Dr Ela Nutu

Sheffield Centre for Interdisciplinary Biblical Studies

Researcher

Profile

My full name is actually Liliana Mihaela Nutu Hall, and I grew up in Romania during the Communist regime. My fascination with religion started at the same time as a teenage rebellion against the political control of Ceausescu’s government. Refusing membership in the Communist Youth, I claimed I believed in God and therefore started to research the topic in order to create informed responses when questioned about it.

With a BA (Hons) in Theology from Manchester University and a PhD in Biblical Studies from Sheffield, I continue to be intrigued by the Bible.

My doctoral work was interdisciplinary and focused on poststructural readings of John’s Prologue and the concept of identity in biblical, cultural and film studies.

After my PhD, I held a post-doctoral research position at Sheffield, in the Centre for the Study of the Bible in the Modern World, during which I pursued my interest in the use, reception and impact of the Bible through visual culture.

My current research continues to be predominantly interdisciplinary. I am particularly interested in theory, exploring different means of reading or interpreting biblical text, particularly the ways in which cultural trends affect a recycling of the Bible in terms of the creation of gender identity and ideology.

Research interests
  • Interdisciplinary Biblical Studies
  • Critical Theory (particularly Poststructuralist, Gender, and Psychoanalytical Studies)
  • The reception, use and impact of the Bible in and through Art (particularly visual art)
  • Identity
  • Visual Criticism
  • Cultural Studies
  • The Gospels (particularly John)

Current Research

Femme Forte or Femme Fatale? Judith and Salome in the Bible and Art

Judith and Salome have played the muse to many artists through the centuries. Interestingly, while one is a righteous widow who saves her people and the other is a young princess who dances rather fetchingly, the two women have been artistically confused for one another, both depicted as femmes fatales par excellence.

They both make men’s heads roll: Judith decapitates the Assyrian general Holofernes with his own sword, and Salome requests and receives John the Baptist’s decapitated head on a platter. The violence common to both narratives seems to overpower the textual differences and command the hues for the interpretative lens.

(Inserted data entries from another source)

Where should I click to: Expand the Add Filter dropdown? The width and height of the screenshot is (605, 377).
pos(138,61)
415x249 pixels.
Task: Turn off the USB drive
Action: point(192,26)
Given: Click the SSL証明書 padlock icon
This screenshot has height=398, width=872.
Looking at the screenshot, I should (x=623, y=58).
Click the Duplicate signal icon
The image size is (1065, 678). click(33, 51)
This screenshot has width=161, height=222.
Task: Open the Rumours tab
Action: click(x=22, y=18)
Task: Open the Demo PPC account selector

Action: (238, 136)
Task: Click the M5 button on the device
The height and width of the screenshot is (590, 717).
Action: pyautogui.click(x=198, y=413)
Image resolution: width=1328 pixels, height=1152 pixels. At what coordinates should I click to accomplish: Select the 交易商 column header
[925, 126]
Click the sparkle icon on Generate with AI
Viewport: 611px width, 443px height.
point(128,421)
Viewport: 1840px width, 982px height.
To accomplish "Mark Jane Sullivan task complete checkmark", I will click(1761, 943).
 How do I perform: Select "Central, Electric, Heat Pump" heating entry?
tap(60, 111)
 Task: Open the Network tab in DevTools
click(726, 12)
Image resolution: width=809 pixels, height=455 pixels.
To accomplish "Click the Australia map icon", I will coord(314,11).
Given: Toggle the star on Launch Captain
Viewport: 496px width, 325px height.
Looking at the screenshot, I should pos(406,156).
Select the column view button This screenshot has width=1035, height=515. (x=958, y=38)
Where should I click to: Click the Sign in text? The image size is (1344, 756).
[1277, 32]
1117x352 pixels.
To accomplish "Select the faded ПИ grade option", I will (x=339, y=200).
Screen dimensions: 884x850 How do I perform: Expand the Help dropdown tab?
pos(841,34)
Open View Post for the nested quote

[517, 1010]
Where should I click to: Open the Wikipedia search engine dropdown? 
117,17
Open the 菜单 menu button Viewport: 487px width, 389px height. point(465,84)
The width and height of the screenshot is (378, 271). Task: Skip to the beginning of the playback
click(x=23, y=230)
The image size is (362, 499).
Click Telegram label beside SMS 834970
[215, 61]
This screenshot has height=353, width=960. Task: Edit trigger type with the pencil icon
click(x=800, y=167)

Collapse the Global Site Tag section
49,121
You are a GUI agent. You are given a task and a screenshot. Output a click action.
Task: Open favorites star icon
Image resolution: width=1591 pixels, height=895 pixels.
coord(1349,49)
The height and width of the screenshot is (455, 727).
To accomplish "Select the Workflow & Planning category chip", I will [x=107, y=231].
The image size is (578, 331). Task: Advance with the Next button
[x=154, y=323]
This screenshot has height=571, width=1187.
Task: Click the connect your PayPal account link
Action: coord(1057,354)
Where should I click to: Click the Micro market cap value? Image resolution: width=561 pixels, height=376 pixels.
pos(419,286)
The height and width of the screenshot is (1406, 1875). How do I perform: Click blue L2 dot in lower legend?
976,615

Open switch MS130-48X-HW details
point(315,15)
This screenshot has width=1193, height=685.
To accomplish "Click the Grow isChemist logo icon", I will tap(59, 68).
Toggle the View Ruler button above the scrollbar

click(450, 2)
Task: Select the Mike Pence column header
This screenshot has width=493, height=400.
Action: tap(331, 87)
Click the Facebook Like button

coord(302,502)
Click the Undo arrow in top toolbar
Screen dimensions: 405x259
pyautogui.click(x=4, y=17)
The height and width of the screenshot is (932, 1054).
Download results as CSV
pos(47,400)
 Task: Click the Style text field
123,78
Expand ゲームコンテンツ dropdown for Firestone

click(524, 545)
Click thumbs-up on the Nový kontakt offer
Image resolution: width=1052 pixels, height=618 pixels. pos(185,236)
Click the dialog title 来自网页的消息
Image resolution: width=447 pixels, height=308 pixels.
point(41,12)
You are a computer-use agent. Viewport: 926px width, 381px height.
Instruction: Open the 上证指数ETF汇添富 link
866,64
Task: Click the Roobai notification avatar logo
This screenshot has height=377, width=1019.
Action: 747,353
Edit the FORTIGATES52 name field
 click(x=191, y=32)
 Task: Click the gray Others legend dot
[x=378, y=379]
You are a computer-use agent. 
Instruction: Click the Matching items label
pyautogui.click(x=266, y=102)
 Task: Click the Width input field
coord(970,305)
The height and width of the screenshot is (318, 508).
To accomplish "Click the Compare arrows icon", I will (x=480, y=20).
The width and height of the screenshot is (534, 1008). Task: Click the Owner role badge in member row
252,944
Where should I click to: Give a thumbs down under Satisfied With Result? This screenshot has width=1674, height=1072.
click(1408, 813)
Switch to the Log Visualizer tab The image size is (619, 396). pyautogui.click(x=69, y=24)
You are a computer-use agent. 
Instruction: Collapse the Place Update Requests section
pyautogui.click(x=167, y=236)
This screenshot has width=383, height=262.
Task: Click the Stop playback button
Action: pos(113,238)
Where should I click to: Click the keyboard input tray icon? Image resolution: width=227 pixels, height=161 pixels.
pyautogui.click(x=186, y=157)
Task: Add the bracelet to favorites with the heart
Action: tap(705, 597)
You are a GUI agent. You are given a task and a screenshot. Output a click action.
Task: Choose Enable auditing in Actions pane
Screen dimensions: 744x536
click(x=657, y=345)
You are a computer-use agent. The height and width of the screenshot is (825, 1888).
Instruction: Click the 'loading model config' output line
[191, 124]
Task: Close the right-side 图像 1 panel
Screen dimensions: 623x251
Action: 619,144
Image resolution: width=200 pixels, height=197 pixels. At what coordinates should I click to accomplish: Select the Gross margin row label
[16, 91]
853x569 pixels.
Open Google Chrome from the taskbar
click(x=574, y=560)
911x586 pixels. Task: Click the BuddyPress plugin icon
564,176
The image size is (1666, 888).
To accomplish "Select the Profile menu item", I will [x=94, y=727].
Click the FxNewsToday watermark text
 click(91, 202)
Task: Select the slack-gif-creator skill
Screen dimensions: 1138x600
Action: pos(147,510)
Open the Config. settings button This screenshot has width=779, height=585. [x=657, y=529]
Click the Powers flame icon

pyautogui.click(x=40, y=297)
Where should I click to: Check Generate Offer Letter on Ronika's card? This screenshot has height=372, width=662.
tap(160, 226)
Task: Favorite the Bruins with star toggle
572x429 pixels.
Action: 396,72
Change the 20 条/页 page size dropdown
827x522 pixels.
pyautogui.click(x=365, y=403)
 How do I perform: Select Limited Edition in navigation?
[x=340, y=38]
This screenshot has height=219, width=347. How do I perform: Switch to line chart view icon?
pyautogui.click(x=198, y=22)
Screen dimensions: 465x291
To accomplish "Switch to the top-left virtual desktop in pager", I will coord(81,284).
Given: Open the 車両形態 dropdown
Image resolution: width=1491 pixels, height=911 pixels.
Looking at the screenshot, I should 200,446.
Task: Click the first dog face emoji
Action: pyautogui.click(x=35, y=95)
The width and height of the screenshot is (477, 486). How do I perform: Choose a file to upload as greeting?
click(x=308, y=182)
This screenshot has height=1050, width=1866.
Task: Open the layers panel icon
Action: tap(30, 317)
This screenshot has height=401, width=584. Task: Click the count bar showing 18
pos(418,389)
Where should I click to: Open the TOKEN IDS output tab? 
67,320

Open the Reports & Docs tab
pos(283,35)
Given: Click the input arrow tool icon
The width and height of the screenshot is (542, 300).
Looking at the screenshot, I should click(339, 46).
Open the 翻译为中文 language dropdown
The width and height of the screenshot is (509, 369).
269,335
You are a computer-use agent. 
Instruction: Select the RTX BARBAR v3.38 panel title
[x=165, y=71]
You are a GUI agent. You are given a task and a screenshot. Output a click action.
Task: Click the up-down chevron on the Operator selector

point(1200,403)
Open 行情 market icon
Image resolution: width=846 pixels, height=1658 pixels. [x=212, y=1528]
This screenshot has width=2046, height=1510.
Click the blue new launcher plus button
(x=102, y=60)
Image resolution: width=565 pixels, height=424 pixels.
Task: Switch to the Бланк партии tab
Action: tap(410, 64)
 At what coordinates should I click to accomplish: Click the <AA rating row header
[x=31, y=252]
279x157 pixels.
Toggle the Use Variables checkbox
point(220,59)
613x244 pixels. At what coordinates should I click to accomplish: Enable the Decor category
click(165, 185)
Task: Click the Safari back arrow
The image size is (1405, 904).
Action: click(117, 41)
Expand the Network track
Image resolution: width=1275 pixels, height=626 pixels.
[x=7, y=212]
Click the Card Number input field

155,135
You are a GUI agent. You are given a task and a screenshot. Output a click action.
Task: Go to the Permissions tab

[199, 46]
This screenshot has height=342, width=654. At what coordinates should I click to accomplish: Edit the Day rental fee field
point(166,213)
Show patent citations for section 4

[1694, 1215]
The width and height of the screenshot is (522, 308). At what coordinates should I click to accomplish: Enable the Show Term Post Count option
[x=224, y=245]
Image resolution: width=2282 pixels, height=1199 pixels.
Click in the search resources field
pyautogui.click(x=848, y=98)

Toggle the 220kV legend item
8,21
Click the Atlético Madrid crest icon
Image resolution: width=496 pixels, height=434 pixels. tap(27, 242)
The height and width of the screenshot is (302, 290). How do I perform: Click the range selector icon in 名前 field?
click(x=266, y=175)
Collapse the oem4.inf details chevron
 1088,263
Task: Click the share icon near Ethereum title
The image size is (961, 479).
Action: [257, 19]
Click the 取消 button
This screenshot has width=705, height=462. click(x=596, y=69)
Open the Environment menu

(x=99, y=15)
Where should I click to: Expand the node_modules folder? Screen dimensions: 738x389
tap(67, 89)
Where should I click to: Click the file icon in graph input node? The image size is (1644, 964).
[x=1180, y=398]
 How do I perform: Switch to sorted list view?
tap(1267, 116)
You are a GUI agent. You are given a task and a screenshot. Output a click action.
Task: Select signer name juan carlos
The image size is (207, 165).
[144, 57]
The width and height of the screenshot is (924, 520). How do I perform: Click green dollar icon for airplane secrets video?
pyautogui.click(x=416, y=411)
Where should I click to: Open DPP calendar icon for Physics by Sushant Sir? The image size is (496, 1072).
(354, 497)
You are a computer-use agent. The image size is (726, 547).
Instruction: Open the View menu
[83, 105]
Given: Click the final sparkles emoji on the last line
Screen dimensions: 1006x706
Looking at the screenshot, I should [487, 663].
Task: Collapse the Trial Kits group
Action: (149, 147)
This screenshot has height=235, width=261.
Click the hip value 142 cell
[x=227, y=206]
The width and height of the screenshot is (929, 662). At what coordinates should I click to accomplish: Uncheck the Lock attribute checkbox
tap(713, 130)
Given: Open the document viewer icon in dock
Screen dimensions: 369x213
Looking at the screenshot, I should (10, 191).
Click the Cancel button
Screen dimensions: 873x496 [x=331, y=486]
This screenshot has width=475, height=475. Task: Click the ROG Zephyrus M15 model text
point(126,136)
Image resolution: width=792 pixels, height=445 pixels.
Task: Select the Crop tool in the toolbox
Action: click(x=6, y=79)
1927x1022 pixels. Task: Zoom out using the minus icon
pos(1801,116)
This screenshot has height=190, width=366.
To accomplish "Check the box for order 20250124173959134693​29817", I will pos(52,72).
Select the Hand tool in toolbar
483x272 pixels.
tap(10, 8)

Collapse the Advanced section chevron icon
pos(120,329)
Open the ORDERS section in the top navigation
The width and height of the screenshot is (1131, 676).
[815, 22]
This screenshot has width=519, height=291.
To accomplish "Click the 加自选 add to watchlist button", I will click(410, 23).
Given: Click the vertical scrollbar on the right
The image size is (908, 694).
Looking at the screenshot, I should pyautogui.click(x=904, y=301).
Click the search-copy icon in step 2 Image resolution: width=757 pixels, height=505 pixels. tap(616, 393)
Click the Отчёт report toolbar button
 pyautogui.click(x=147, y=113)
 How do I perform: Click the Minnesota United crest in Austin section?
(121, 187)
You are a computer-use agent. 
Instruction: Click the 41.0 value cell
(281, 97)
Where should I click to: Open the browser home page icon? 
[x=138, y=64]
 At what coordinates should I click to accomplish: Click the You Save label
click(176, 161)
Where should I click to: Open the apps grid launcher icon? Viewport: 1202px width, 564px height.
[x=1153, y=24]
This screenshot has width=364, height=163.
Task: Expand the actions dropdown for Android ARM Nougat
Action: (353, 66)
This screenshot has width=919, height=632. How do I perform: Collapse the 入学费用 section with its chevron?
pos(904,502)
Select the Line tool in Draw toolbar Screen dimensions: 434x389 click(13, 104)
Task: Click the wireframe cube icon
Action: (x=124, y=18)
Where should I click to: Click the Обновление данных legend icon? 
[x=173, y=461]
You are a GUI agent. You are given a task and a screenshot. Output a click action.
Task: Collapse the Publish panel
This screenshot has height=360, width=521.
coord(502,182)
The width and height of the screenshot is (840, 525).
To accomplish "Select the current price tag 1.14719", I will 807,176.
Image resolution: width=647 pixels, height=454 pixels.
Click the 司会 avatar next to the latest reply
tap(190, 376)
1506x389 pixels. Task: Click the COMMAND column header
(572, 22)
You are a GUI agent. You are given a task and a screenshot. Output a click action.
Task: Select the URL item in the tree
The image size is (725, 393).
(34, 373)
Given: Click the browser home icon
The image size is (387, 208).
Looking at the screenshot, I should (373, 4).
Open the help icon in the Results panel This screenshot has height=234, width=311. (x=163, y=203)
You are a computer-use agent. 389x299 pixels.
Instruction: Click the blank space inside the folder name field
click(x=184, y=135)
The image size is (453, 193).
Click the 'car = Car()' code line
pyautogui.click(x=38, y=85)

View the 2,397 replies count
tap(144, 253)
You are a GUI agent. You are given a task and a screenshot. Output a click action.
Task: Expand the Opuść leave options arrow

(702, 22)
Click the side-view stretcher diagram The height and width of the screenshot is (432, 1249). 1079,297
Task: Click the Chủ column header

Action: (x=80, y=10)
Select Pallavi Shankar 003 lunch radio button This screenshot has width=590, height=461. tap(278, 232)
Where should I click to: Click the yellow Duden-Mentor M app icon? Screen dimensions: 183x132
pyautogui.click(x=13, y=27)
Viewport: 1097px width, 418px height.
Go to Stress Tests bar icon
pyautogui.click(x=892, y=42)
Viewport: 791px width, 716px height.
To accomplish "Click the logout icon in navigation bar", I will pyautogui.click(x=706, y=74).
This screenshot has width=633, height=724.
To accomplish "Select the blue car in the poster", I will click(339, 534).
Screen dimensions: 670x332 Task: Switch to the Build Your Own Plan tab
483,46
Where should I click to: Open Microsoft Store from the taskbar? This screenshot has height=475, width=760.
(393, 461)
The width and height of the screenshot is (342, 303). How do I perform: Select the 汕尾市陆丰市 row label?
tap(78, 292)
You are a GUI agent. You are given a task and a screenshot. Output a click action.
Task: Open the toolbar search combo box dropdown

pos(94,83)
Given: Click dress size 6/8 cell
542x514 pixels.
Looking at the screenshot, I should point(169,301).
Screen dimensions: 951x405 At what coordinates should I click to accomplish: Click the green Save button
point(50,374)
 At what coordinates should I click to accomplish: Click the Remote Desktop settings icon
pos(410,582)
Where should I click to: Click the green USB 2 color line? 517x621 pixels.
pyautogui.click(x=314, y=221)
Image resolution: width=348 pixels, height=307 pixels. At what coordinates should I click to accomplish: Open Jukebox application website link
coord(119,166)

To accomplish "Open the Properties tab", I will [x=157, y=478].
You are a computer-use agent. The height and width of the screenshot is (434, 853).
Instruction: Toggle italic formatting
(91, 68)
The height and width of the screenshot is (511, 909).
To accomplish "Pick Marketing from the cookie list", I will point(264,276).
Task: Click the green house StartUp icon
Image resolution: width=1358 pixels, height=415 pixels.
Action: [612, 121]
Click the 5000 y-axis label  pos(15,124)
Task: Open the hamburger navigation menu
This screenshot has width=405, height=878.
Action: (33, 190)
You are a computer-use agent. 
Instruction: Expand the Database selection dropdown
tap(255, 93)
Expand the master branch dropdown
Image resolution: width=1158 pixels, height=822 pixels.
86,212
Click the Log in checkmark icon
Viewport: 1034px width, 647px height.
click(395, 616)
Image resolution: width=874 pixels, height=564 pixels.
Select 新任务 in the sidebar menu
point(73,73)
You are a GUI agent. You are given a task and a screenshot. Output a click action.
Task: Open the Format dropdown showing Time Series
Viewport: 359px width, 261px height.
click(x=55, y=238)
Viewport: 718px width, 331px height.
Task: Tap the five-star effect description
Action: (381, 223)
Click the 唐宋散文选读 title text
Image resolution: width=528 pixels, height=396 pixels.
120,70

As a result, Judith and Salome are mostly remembered for being fatal to men. This study pursues both Judith and Salome through their journeys from text into art and culture and investigates the gender, psychoanalytical and signification tensions that are at play within the process of representation of the two characters.

What are the parameters of the femme forte? What are the parameters of the femme fatale? Are these different at all? It closely interacts with the work of women painters who chose to depict Judith (particularly during the Italian Renaissance, Baroque and Mannerist periods) and asks whether the perspectives of these female interpreters are any different from those of their male contemporaries also painting Judith.

Are they perhaps manifestations of feminist proclivity, examples of écriture féminine, or are these women’s voices shut inside the Language of the Father, the ‘spurious phallocentric performing theatre of a male-dominated industry’?